아래의 모든 줄을 빈 줄은 빼고 마크다운 표로 정리하시오. 열 이름은 "번호"와 "내용"으로 하여 각 행에 행 번호와 해당 줄을 적으시오.

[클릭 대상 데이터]
------------------------------------------------
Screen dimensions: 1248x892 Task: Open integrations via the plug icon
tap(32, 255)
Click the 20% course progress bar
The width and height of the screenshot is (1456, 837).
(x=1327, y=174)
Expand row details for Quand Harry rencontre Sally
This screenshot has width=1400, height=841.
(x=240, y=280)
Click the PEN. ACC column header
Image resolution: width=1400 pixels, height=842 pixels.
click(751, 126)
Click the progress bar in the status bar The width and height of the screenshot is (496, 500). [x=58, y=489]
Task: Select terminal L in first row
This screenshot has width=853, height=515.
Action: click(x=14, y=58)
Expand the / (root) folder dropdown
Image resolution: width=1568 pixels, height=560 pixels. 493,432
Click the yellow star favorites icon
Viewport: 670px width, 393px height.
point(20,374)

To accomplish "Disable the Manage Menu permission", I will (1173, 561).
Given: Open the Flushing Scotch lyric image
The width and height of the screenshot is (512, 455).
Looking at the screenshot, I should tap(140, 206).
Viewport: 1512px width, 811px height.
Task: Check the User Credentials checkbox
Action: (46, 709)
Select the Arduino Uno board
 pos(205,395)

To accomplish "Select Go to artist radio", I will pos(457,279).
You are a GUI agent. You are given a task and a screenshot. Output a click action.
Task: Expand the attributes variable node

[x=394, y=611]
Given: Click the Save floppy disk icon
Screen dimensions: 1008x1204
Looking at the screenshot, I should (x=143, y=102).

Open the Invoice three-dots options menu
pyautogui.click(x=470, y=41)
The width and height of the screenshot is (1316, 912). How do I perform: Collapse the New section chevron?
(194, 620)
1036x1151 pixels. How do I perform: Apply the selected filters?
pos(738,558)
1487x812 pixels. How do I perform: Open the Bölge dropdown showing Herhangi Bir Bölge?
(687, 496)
------------------------------------------------
◆ 작성 답안
| 번호 | 내용 |
|---|---|
| 1 | Screen dimensions: 1248x892 Task: Open integrations via the plug icon |
| 2 | tap(32, 255) |
| 3 | Click the 20% course progress bar |
| 4 | The width and height of the screenshot is (1456, 837). |
| 5 | (x=1327, y=174) |
| 6 | Expand row details for Quand Harry rencontre Sally |
| 7 | This screenshot has width=1400, height=841. |
| 8 | (x=240, y=280) |
| 9 | Click the PEN. ACC column header |
| 10 | Image resolution: width=1400 pixels, height=842 pixels. |
| 11 | click(751, 126) |
| 12 | Click the progress bar in the status bar The width and height of the screenshot is (496, 500). [x=58, y=489] |
| 13 | Task: Select terminal L in first row |
| 14 | This screenshot has width=853, height=515. |
| 15 | Action: click(x=14, y=58) |
| 16 | Expand the / (root) folder dropdown |
| 17 | Image resolution: width=1568 pixels, height=560 pixels. 493,432 |
| 18 | Click the yellow star favorites icon |
| 19 | Viewport: 670px width, 393px height. |
| 20 | point(20,374) |
| 21 | To accomplish "Disable the Manage Menu permission", I will (1173, 561). |
| 22 | Given: Open the Flushing Scotch lyric image |
| 23 | The width and height of the screenshot is (512, 455). |
| 24 | Looking at the screenshot, I should tap(140, 206). |
| 25 | Viewport: 1512px width, 811px height. |
| 26 | Task: Check the User Credentials checkbox |
| 27 | Action: (46, 709) |
| 28 | Select the Arduino Uno board |
| 29 |  pos(205,395) |
| 30 | To accomplish "Select Go to artist radio", I will pos(457,279). |
| 31 | You are a GUI agent. You are given a task and a screenshot. Output a click action. |
| 32 | Task: Expand the attributes variable node |
| 33 | [x=394, y=611] |
| 34 | Given: Click the Save floppy disk icon |
| 35 | Screen dimensions: 1008x1204 |
| 36 | Looking at the screenshot, I should (x=143, y=102). |
| 37 | Open the Invoice three-dots options menu |
| 38 | pyautogui.click(x=470, y=41) |
| 39 | The width and height of the screenshot is (1316, 912). How do I perform: Collapse the New section chevron? |
| 40 | (194, 620) |
| 41 | 1036x1151 pixels. How do I perform: Apply the selected filters? |
| 42 | pos(738,558) |
| 43 | 1487x812 pixels. How do I perform: Open the Bölge dropdown showing Herhangi Bir Bölge? |
| 44 | (687, 496) |